Auch Deutschlands Kanzlerin Angela Merkel sprach den Angehörigen der Opfer ihr Mitgefühl aus. „Die Grausamkeit und Abscheulichkeit dieser Taten bestürzen uns alle zutiefst“, so Merkel in einem Kondolenztelegramm an Trump. „Durch Akte der Gewalt und des Hasses“ seien Menschen aus dem Leben gerissen, „Familien und ganze Städte in Trauer und Leid gestoßen worden.“

Macht der NRA bremst Gesetzesänderung

In den USA kommt es immer wieder vor, dass in Einkaufszentren, an anderen öffentlichen Orten und in Schulen Menschen durch Schüsse getötet werden. Bemühungen für schärfere Waffengesetze gehen seit Jahren ins Leere – vor allem, weil Trumps Republikaner dagegen sind. Die mächtige Waffenlobbyorganisation NRA bekämpft vehement jeden Versuch, Waffenbesitz stärker zu regulieren.

Auch Trump ist dezidiert gegen eine Einschränkung des in der US-Verfassung verankerten Rechts auf Waffenbesitz. So antwortete er vor Journalisten und Journalistinnen am Samstag etwa auf die Frage, ob er etwas gegen die Waffenprobleme im Land tun werde, seine Regierung habe bereits viel getan. Aber vielleicht müsse mehr geschehen. Und er fügte hinzu: „Hass hat keinen Platz in unserem Land, und wir werden uns darum kümmern.“

Er habe mit Justizminister William Barr und mit Vertretern der Bundespolizei FBI und des Kongresses darüber gesprochen, wie man solche Gewalttaten verhindern könne, so Trump. Zudem gehe es bei Taten wie jenen vom Wochenende auch um ein Problem psychischer Erkrankungen. „Das sind Menschen, die sehr, sehr ernsthaft psychisch krank sind“, sagte er.

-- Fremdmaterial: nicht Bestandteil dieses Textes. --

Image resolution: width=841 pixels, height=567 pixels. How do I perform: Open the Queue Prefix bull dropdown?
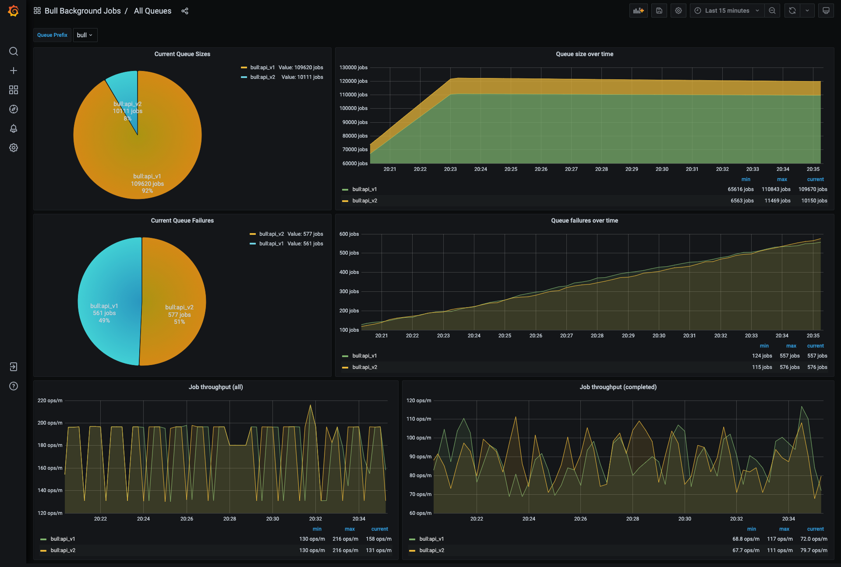(85, 35)
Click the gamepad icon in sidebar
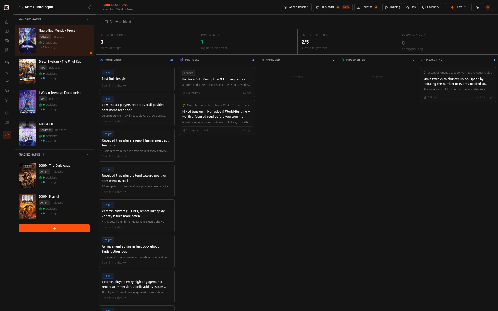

Hannelore Veit (ORF) über die Waffengesetze in den USA

ORF-Korrespondentin Hannelore Veit berichtet aus Washington, weshalb trotz wiederholter Amokläufe die Waffengesetze in den USA nicht verschärft werden.

Erst am Dienstag waren zwei Menschen im Bundesstaat Mississippi in einem Supermarkt durch Schüsse getötet worden. Am Sonntag vergangener Woche hatte ein 19-Jähriger während eines Festivals in der Kleinstadt Gilroy in Nordkalifornien das Feuer eröffnet und drei Menschen getötet. Der Schütze wurde von Polizisten am Tatort erschossen. Im texanischen Sutherland Springs waren im November 2017 26 Menschen getötet worden, als ein Schütze in einer Kirche das Feuer eröffnete. Der 26 Jahre alte Täter erschoss sich anschließend selber.